12:40 Lena: And let’s not forget the ELT—the Emergency Locator Transmitter. These things are designed to activate on impact and send a distress signal with GPS coordinates. On 9/11, there is no evidence that an ELT was ever triggered at the Pentagon. It’s another one of those technical "dogs that didn't bark."
12:56 Jackson: It makes the hijacking narrative for Flight 77 feel like a script that doesn't match the raw data. We’re told Hani Hanjour, a man who flight instructors said couldn't fly a simple Cessna, pulled off a 330-degree descending spiral at 530 miles per hour to hit the first floor of the Pentagon. Experienced Boeing pilots have said they couldn't do that.
13:22 Lena: It’s a point that Art Olivier and other researchers emphasize. They argue that the masterminds wouldn't have gambled a mission of this scale on pilots with "shoddy" skills. If you need a guaranteed hit to justify a building's destruction or a war, you don't leave it to a guy who was reported to the FAA because his instructors thought his license was fake.
13:42 Jackson: So if the pilots weren't capable, we’re left with remote control or some kind of automated guidance. But then we run into the physics again. A Boeing 767 flying at 585 miles per hour at sea level—like what we saw in New York—is pushing the aircraft way beyond its design limits. The air is three times thicker at ground level. The engines would be under insane strain.
14:07 Lena: Not to mention the structural integrity of the plane itself. Some researchers, like Art Olivier, have proposed that these weren't standard aluminum aircraft at all. He suggests they might have been specially designed vehicles made of lead and steel, disguised as Boeings. Lead is much denser than aluminum—about 44 percent denser than steel—which would explain how they could slice through the heavy steel exoskeleton of the Twin Towers.
14:31 Jackson: I know that sounds wild to some people, but it addresses the "aluminum vs. steel" problem.
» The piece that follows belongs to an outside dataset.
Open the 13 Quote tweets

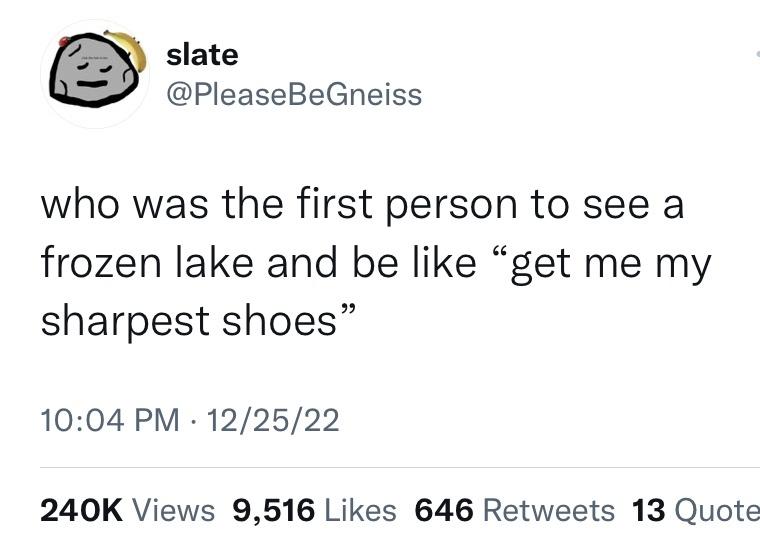click(x=696, y=511)
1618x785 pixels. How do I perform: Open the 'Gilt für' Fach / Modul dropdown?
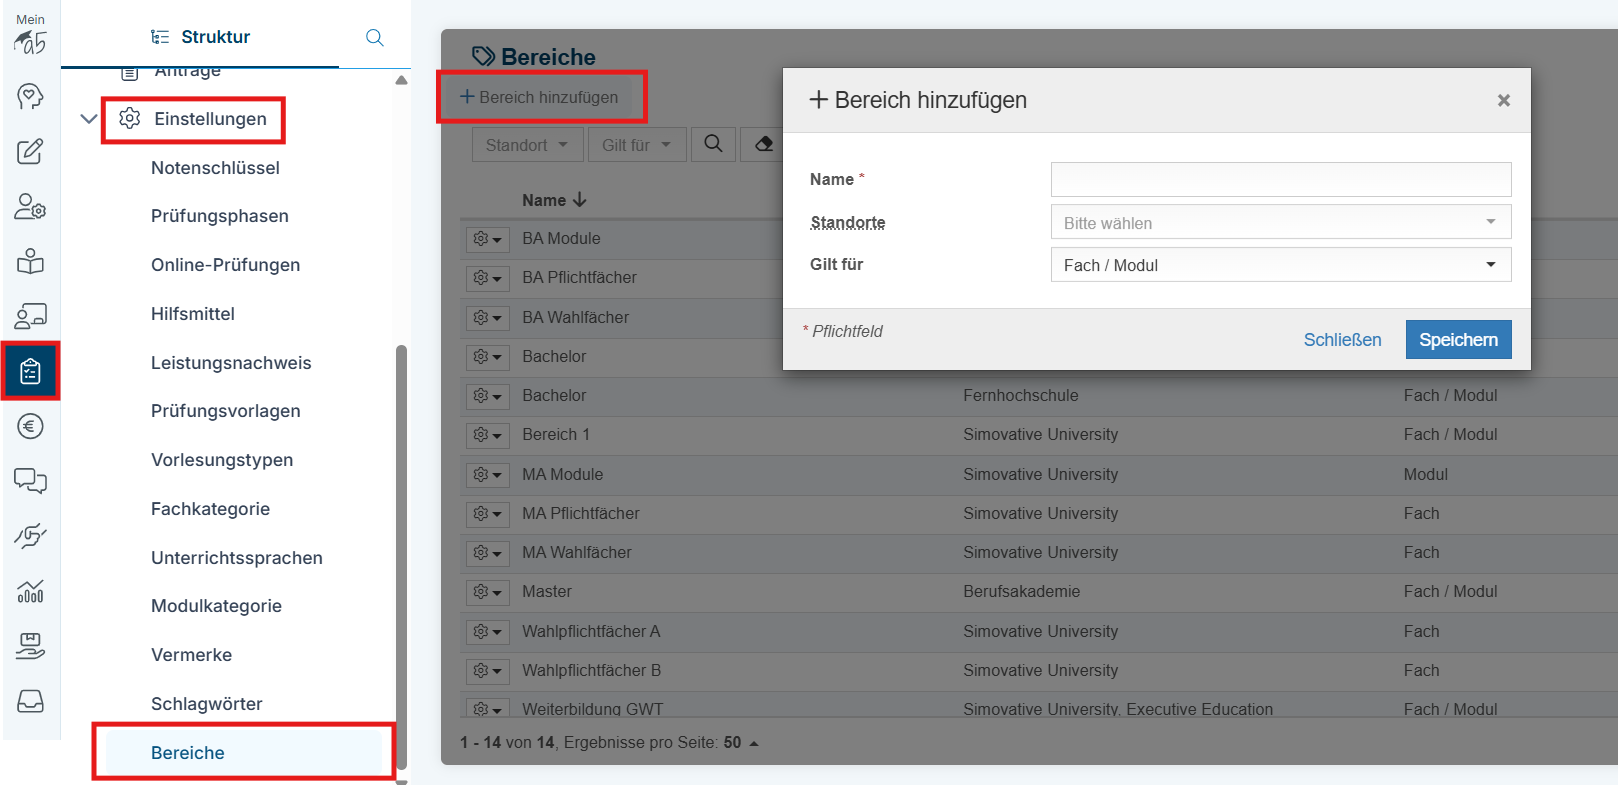click(x=1280, y=265)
A thin aluminum wing hitting a 14-inch box column made of 3/8-inch structural steel should have been shredded. Instead, we saw the planes enter the buildings like they were cutting through butter.
14:48 Lena: It’s an interesting theory, especially when you look at the molten metal seen dripping from the South Tower. Lead melts at 621 degrees Fahrenheit, while aluminum takes double that. If there was lead in those aircraft, it would have turned to liquid much faster and flowed out of the corners of the building just as we saw in the footage.
15:07 Jackson: It’s a lot to wrap your head around, but when the official physics don't work, you have to look at the "improbable" alternatives. Whether it was a swap, a remote-controlled drone, or a specialized lead-hardened vehicle, the data tells us that what we were told happened in the cockpit doesn't align with what was happening in the air.